- [Available records]
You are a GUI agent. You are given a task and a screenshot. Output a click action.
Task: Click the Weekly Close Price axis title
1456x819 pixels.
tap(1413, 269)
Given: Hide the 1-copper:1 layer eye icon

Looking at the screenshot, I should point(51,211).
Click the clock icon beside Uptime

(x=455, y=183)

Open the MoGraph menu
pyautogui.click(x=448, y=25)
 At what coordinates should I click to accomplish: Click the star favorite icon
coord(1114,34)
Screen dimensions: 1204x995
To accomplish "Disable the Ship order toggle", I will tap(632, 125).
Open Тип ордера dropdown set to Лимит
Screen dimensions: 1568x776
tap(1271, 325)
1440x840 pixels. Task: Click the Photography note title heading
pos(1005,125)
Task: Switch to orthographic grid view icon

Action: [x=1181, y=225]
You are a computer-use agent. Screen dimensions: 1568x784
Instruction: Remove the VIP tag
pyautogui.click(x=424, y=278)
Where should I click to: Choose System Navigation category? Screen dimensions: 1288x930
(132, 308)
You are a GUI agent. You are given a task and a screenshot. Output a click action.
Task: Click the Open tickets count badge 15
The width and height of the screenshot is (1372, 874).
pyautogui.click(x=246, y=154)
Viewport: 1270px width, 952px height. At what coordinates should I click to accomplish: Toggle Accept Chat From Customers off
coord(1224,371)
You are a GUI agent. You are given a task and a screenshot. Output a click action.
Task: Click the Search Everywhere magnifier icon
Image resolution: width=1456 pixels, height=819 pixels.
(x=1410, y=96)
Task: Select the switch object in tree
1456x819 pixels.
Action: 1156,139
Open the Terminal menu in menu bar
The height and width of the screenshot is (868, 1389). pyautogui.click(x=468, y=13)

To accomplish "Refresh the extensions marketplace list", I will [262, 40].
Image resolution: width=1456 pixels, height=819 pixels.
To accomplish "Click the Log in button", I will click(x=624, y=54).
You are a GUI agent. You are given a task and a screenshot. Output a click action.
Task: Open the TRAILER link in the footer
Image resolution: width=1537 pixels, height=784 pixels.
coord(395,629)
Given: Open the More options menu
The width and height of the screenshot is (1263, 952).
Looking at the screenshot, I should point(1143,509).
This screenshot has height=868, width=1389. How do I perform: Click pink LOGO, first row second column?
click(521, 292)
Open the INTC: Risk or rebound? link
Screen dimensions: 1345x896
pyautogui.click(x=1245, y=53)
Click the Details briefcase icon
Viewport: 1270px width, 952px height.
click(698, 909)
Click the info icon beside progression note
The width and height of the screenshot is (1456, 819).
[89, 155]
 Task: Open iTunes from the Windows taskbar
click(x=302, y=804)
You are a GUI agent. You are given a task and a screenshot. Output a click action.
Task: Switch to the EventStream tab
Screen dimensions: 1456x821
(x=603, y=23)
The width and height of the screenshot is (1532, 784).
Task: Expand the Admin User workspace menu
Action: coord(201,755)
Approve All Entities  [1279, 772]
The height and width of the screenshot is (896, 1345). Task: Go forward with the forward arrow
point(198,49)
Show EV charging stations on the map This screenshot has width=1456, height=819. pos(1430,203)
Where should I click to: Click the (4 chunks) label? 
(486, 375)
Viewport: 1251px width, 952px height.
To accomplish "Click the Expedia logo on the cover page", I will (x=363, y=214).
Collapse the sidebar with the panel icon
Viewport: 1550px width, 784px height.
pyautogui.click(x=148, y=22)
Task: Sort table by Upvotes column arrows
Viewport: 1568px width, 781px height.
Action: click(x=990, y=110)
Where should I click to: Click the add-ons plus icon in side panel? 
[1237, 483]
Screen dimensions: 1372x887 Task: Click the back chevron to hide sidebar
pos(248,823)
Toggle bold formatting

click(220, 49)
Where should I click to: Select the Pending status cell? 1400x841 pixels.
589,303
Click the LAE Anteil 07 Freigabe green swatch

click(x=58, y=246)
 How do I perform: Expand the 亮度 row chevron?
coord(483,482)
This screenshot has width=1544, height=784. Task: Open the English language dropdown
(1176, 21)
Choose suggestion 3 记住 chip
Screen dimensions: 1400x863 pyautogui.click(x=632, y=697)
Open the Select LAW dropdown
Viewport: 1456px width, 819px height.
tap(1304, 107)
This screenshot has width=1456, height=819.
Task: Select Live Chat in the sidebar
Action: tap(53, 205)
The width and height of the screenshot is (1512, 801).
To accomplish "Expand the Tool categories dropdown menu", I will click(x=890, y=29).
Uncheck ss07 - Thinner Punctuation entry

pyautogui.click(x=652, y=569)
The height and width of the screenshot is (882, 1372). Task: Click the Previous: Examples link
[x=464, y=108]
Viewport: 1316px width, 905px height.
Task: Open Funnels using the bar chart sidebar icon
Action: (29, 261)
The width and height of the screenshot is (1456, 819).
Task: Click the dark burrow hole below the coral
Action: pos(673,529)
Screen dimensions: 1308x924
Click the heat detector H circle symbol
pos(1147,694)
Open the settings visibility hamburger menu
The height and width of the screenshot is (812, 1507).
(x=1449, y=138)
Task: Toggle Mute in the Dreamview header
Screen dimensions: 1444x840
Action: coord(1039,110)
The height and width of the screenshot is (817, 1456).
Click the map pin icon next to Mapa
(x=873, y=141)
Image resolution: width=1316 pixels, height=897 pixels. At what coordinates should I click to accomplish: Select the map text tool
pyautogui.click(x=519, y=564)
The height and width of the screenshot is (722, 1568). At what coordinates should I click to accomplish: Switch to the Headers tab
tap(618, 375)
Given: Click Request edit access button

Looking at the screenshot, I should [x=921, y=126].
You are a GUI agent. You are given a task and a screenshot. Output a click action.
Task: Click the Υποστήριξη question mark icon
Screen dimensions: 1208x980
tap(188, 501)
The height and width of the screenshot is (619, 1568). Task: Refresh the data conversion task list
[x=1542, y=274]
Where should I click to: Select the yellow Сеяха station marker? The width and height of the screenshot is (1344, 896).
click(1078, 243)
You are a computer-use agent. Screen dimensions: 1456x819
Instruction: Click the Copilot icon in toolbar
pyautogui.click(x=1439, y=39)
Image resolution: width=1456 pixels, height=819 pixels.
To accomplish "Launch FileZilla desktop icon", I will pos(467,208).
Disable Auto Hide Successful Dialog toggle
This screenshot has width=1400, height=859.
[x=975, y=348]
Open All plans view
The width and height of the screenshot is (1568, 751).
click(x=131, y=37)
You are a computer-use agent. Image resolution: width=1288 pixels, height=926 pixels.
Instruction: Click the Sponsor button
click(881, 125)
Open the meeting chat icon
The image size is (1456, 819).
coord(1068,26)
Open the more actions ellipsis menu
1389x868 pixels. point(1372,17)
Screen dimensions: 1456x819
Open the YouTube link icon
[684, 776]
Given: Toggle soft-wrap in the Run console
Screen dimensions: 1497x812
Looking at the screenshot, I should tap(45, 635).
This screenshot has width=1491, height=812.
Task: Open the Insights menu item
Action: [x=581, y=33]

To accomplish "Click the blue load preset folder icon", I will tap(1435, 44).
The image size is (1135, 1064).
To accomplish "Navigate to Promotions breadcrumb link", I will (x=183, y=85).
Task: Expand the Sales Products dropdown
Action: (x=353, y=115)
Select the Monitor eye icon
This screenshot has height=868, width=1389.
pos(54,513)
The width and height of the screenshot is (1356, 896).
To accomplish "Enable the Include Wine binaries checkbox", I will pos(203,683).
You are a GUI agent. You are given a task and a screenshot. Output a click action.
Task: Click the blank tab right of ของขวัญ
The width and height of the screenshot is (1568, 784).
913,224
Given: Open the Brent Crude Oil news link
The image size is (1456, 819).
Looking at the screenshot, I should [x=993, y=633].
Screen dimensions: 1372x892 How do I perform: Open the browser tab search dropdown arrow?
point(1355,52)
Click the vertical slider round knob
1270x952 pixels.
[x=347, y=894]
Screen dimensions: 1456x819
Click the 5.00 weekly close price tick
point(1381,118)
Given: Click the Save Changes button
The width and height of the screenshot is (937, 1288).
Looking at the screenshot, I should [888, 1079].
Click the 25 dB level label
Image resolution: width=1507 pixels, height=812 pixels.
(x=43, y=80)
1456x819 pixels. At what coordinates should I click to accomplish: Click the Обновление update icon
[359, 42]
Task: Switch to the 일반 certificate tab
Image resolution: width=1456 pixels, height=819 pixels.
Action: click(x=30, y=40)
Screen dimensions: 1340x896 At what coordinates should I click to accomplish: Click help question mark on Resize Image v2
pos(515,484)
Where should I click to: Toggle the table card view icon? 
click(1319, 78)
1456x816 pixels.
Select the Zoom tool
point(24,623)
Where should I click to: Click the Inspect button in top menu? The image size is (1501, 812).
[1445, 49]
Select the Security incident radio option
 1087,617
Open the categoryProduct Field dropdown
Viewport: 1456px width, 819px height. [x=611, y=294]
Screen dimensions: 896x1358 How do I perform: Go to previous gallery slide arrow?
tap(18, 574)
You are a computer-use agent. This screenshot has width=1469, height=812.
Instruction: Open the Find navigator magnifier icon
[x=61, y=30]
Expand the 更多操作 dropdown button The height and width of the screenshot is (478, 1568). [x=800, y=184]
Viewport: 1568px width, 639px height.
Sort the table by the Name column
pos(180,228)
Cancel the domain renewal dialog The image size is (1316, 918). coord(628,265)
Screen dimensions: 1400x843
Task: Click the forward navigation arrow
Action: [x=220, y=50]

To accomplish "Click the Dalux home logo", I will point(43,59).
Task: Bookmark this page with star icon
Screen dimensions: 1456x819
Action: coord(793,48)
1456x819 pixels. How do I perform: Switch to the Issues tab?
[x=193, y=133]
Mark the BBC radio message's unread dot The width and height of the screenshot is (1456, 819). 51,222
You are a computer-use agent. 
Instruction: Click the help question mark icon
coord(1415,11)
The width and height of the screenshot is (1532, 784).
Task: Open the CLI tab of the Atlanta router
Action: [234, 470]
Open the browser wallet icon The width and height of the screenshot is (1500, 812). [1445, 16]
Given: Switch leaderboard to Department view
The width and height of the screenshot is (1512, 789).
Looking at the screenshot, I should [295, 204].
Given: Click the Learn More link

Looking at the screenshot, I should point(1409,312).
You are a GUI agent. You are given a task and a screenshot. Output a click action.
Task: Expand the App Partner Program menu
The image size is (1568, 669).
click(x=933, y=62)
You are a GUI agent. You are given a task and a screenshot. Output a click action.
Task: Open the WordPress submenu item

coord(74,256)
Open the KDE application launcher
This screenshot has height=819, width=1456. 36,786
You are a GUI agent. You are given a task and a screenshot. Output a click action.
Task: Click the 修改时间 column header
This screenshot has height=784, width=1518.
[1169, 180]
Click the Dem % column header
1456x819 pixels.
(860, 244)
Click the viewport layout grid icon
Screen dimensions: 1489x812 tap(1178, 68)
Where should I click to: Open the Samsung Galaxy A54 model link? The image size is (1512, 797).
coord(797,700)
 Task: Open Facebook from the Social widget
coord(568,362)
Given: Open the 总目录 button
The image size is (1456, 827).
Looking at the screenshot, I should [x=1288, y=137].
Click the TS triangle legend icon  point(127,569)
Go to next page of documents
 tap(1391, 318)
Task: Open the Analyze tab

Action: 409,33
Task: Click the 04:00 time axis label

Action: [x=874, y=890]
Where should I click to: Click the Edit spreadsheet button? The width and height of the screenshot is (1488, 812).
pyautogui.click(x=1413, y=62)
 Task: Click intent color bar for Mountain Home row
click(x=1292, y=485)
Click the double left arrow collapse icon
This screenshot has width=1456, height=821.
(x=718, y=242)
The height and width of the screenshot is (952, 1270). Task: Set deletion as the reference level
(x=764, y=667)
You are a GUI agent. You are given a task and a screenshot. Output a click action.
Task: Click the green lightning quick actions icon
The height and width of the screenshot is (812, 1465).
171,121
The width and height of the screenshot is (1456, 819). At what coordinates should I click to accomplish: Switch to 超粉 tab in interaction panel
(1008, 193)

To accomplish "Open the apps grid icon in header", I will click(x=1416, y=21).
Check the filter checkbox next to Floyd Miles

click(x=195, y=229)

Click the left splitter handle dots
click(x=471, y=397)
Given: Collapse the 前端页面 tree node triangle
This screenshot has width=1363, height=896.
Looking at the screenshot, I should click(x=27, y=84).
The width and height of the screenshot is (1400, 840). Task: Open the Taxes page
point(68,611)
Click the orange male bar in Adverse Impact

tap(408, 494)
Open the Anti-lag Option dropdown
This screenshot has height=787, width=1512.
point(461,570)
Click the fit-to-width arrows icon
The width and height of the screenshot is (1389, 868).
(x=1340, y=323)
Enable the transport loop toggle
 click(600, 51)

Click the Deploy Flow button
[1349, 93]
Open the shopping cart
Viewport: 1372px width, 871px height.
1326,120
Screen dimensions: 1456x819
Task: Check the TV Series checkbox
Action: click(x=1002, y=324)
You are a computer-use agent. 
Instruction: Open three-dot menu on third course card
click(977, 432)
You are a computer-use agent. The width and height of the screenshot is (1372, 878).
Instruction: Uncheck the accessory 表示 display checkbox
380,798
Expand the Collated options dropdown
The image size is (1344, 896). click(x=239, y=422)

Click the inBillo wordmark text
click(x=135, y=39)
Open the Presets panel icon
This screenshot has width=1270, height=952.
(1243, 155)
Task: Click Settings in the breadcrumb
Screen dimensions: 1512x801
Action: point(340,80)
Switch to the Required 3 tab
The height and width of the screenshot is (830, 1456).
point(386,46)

- [The task] Give back, exactly as written, the stretch from the line with "Disable Auto Hide Successful Dialog toggle" through the line with "Given: Toggle soft-wrap in the Run console", and no other lines from the records above.

- [Solution for this problem]
Disable Auto Hide Successful Dialog toggle
This screenshot has width=1400, height=859.
[x=975, y=348]
Open All plans view
The width and height of the screenshot is (1568, 751).
click(x=131, y=37)
You are a computer-use agent. Image resolution: width=1288 pixels, height=926 pixels.
Instruction: Click the Sponsor button
click(881, 125)
Open the meeting chat icon
The image size is (1456, 819).
coord(1068,26)
Open the more actions ellipsis menu
1389x868 pixels. point(1372,17)
Screen dimensions: 1456x819
Open the YouTube link icon
[684, 776]
Given: Toggle soft-wrap in the Run console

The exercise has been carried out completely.